Reproduce the entries from the line containing "You are a computer-use agent." through the line containing "Instruction: Click the", including both of those lines, and copy nothing else.
#### Dataset
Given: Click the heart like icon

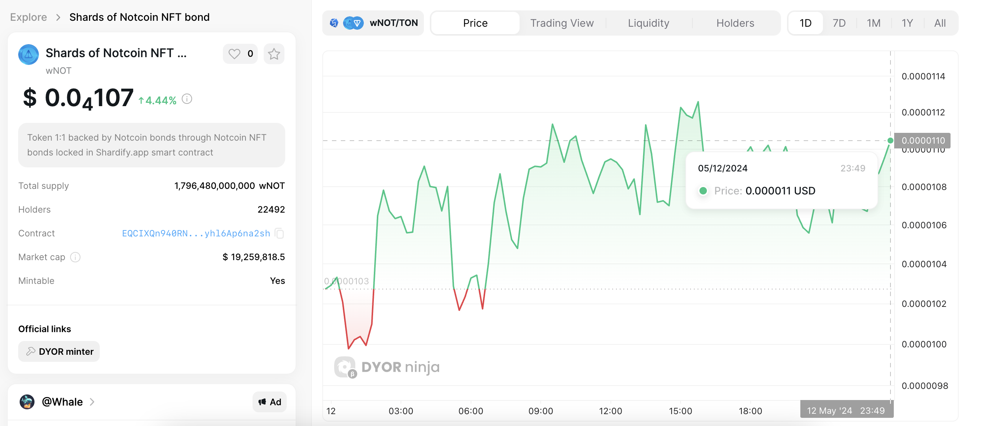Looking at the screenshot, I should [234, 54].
########
#### Dataset
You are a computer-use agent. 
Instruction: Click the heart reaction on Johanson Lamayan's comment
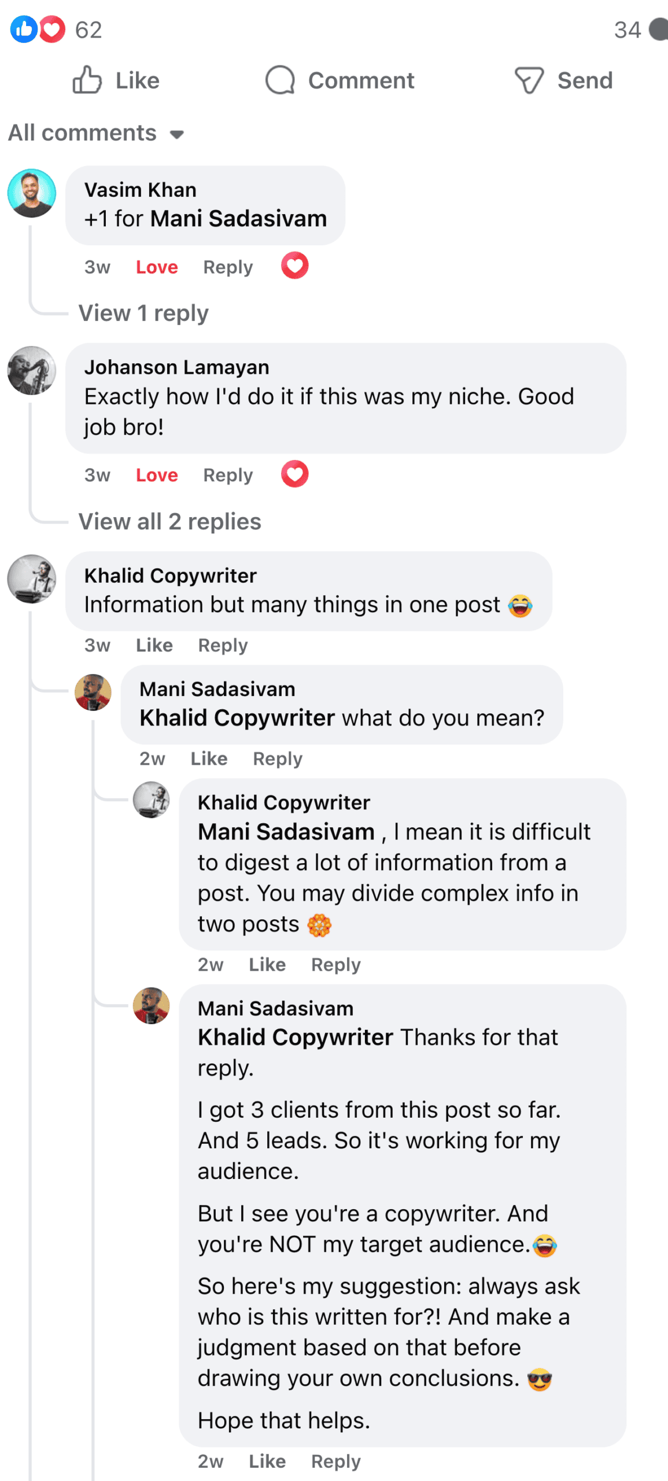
########
#### Dataset
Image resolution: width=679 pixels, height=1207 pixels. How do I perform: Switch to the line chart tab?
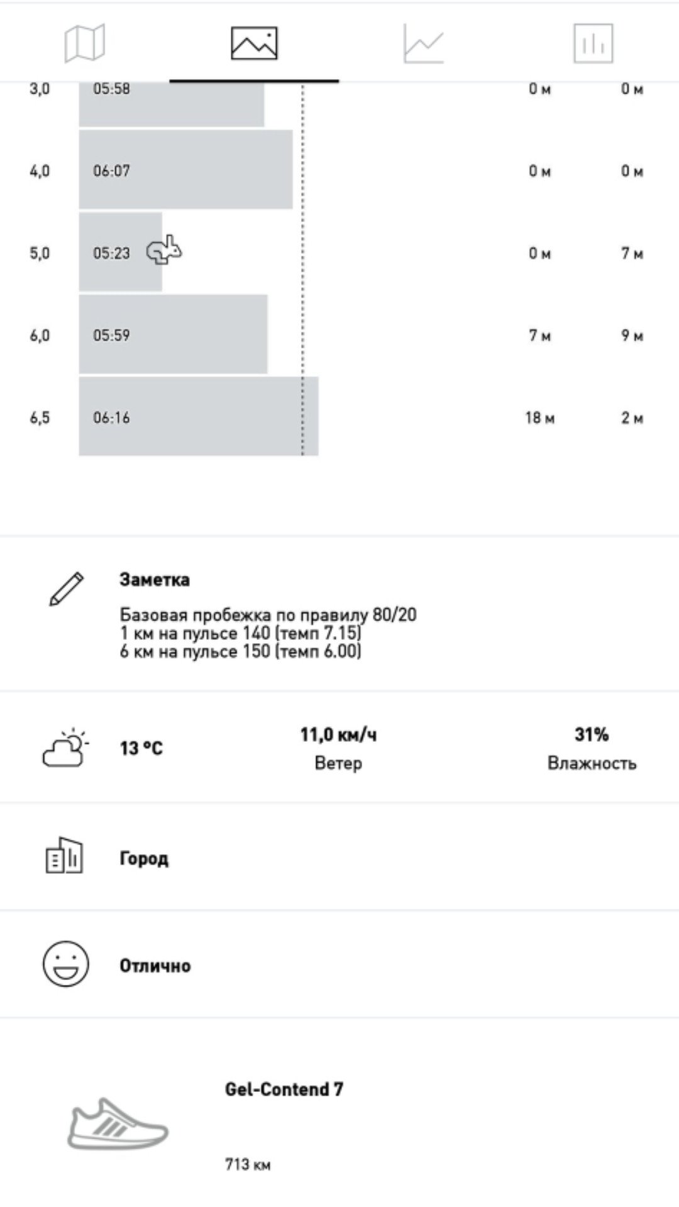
########
◆ **Correct response**
You are a computer-use agent. 
Instruction: Click the heart reaction on Johanson Lamayan's comment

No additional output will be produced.